Второй ангел вострубил, подошел к Бобрикову, ткнул его пистолетом в живот и сказал:
— Ну вот, Иван Иваныч и настала твоя последняя минутка. Молись, Иван Иваныч, сукин сын ты этакий, если за все свою долгую жизнь тебе довелось выучить хотя бы одну коротенькую молитву… Довелось? — спросил ангел Бобрикова.
— Довелось, — сдавленно пропищал Бобриков и не узнал своего голоса.
— Читай!
— Отче наш… — послушно забормотал Иван Иваныч. — Иже еси… На небеси… — Бобриков вдруг с ужасом понял, что даже «Отче наш» он наизусть до конца не знает и, почему-то пообещал себе, что как только придет домой, возьмет у тещи псалтырь и выучит ее обязательно.
— Понятно, — усмехнулся ангел и добавил. — Ничего, я подскажу: Хлеб наш насущный дашь нам днесь…
— Хлеб наш насущный дашь нам днесь… — вторил Бобриков.
— Молодец, — похвалил Бобрикова ангел. — Да не введи нас во искушение…
— Да не введи… Нас… Во… Искушение… — повторял Бобриков, бегая глазами по сторонам, в надежде, что кто-нибудь заметит это издевательство и протянет ему, Иван Иванычу, руку помощи…

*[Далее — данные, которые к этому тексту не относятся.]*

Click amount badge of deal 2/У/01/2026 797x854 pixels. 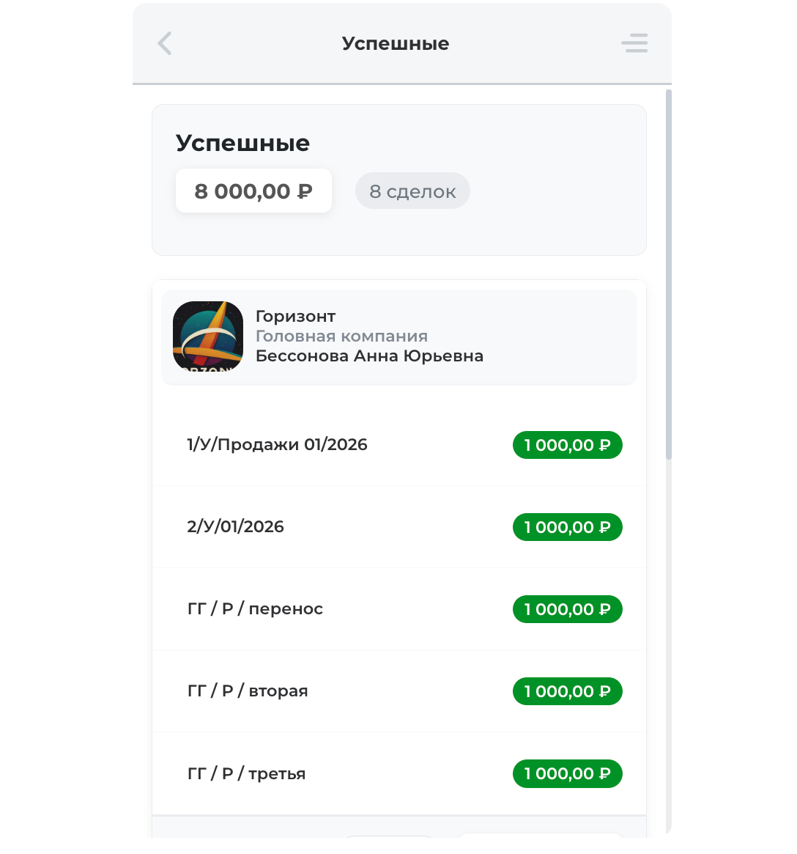click(x=567, y=527)
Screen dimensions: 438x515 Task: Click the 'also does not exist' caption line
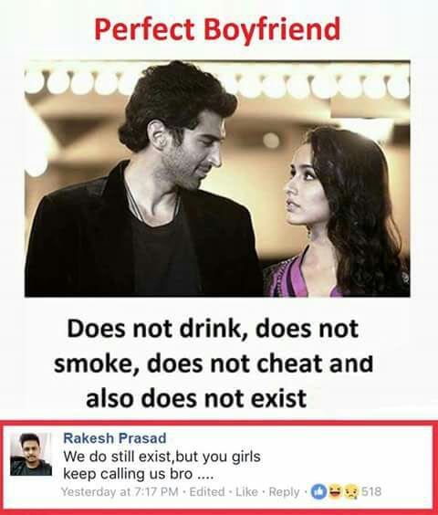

Видимо ангелу нравилось, то как Бобриков читал «Отче наш». Он покачивал стволом пистолета где-то внутри живота Иван Иваныча в такт его словам.
— Да избави нас от лукавого… — продолжал ангел.
— Да избави нас… От… — и тут до Бобрикова наконец дошло, что как только он кончит читать и скажет «аминь» ангел разрядит в него всю обойму. Иван Иваныч запнулся. Язык присох у него к гортани.
— Ну? — ангел ткнул пистолетом в пухлый живот Иван Иваныча.
Бобрикову показалось, что пистолет проткнул пупок и достал до его позвоночника. Ноги его стали подкашиваться. Иван Иваны был готов бухнуться перед ангелом на колени.
— Ну? — сказал ангел удерживая Иван Иваныча от падения на кончике ствола.
— За что? — хрипнул Бобриков.
— Заказали тебя, папаша, — сказал ангел. — Плохи твои дела.
— Совсем плохи? — с надеждой спросил Бобриков.
— Ты даже не представляешь как, — сказал ангел и повернул ствол пистолета внутри живота Иван Иваныча. — Читай дальше. На чем мы остановились?
— Да избави нас от лукавого, — услужливо напомнил Бобриков ангелу.
— Замечательно, — похвалил тот. — Теперь прочти тоже самое, но с чувством. Все таки последние слова в твоей жизни. Ну!? — Бобриков ощутил мощный толчок в живот и почувствовал, что теряет сознание.
Ангел это заметил.
— Эй-эй, — сказал он. — Только не умри раньше времени! Держи себя в руках. Ты же мужик! Мужик? Я правильно говорю?
— Гым, — сглотнул Иван Иваныч.
— Тогда читай.
— Гым, — что-то дернулось внутри горла Бобрикова.
— Извини, приятель, не расслышал, — ангел нагнулся к Бобрикову, отодвинул край капюшона и подставил ему под нос ухо, как бы прислушиваясь.
Ангел был теперь так близко. От ангела пахло хорошим дорогим одеколоном. От этого запах Бобриков почему-то стал грезить наяву. Ему представилось как он лежит под дождем у капота своей «Тойоты» с простреленным животом, дыркой в голове и широко открытыми от ужаса глазами.